At first, PacifiCorp refused to consider dam removal at all, then in 2010 agreed to the idea but balked at accepting liability for any unbudgeted costs that might arise from demolition. When FERC insisted in July that the plan couldn’t proceed unless PacifiCorp accepted a share of potential liability, the deal nearly broke down. Newsom and Brown came to the rescue, authorizing their two states to take on what is projected to be a minimal risk of unbudgeted costs.

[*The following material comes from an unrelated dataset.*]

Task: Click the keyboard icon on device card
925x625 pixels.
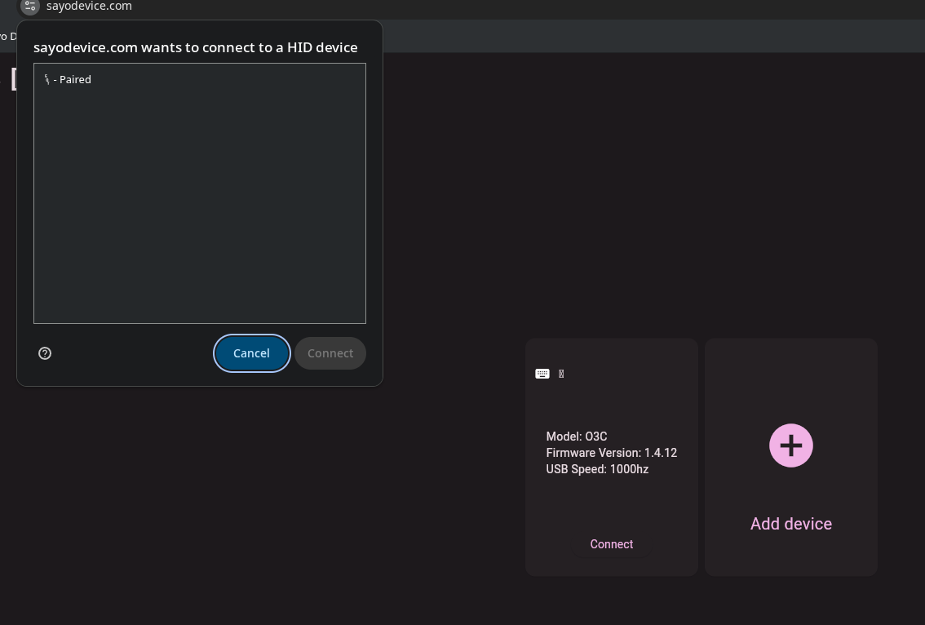Action: tap(542, 374)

The Klamath Basin, which extends diagonally from the Oregon Cascades to the far Northern California coast, once supported the country’s third-largest salmon fishery. But beginning a couple of centuries ago, the river was devastated by mining, beaver trapping, logging, farming and ranching; the dams delivered the crowning blow. Now all the Klamath’s salmonid species are either extinct or in severe decline, the lower river is plagued with the parasite Ceratonova Shasta, which ravages fish, and each summer the reservoirs behind the dams contain stews of highly toxic blue-green algae.

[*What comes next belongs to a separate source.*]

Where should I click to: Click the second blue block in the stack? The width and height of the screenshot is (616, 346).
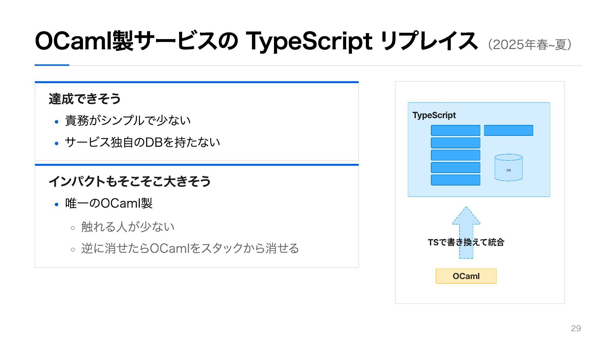click(x=456, y=143)
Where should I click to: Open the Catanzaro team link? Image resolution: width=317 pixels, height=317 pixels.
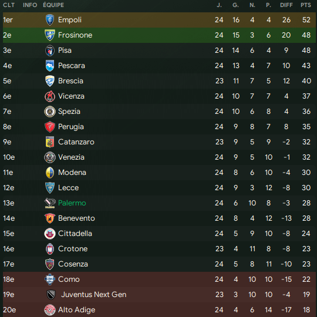click(x=76, y=142)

Solutions to all of these issues start with dam removal. By itself, the dams’ absence will open up 420 miles of river and stream spawning habitat to salmon, whose numbers and biological diversity are expected to grow substantially as a result. C. Shasta and blue-green algae should both largely disappear.
For the Yurok and the Karuk, whose cultures and diets revolve around salmon, dam demolition is a matter of self-preservation. When PacifiCorp showed no interest in dam removal in the early 2000s, the tribes and their allies, including Pacific coast fishermen and several mainstream environmental groups, mounted protests first at PacifiCorp’s headquarters in Portland, Ore., then at its parent company, Scottish Power, in the United Kingdom.
During a week of protests in Edinburgh in 2004, tribal members became local celebrities as they punctured Scottish Power’s reputation as an environmental champion with descriptions of the Klamath dams’ impacts on salmon. Embarrassed, the utility's chief executive told the protest leaders the company was open to resolving the issue, including by removing the dams. Instead, a year later Scottish Power sold PacifiCorp to Berkshire Hathaway, financier Warren Buffett’s giant holding company.
That led to three years of protests at Berkshire Hathaway’s annual meetings in Omaha, and again this fall at Berkshire Hathaway offices in six U.S. cities after PacifiCorp threatened to abandon the deal. The latest protests, combined with personal pleas from Newsom to Buffett, got PacifiCorp’s bosses at Berkshire Hathaway involved for the first time, and led to a deal.
While dam removal is the most fundamental step toward basin health, it is far from sufficient. The Klamath and its tributaries still need major commitments to habitat restoration, equitable flow allocations and water quality improvements in the upper basin.
But none of these changes are planned now. Indeed, the dam removal victory is nested within a larger basin-wide tragedy. Ten years ago, another river deal, the Klamath Basin Restoration Agreement, addressed the river’s problems on a much broader scale. It represented a stunning multi-interest compromise that fairly distributed the river’s oversubscribed resources among the basin’s varied constituents while giving salmon a reasonable chance to thrive. Congress' tea party members, who categorically disapproved of dam removals, blocked the deal — a huge opportunity missed.
Even so, the demolition of the Klamath dams is a major breakthrough, possibly generating momentum for the basin’s other needed reforms. As Russell Attebery, chairman of the Karuk tribe, puts it: “We are more confident than ever that future generations of Karuk will enjoy the benefits of a restored Klamath River.”
Removal may also boost anti-dam campaigners everywhere. International Rivers, the world’s most prominent anti-dam nonprofit, calls the Klamath project “possibly the most important single initiative for river restoration anywhere and at any time.”
Jacques Leslie is a contributing writer to Opinion.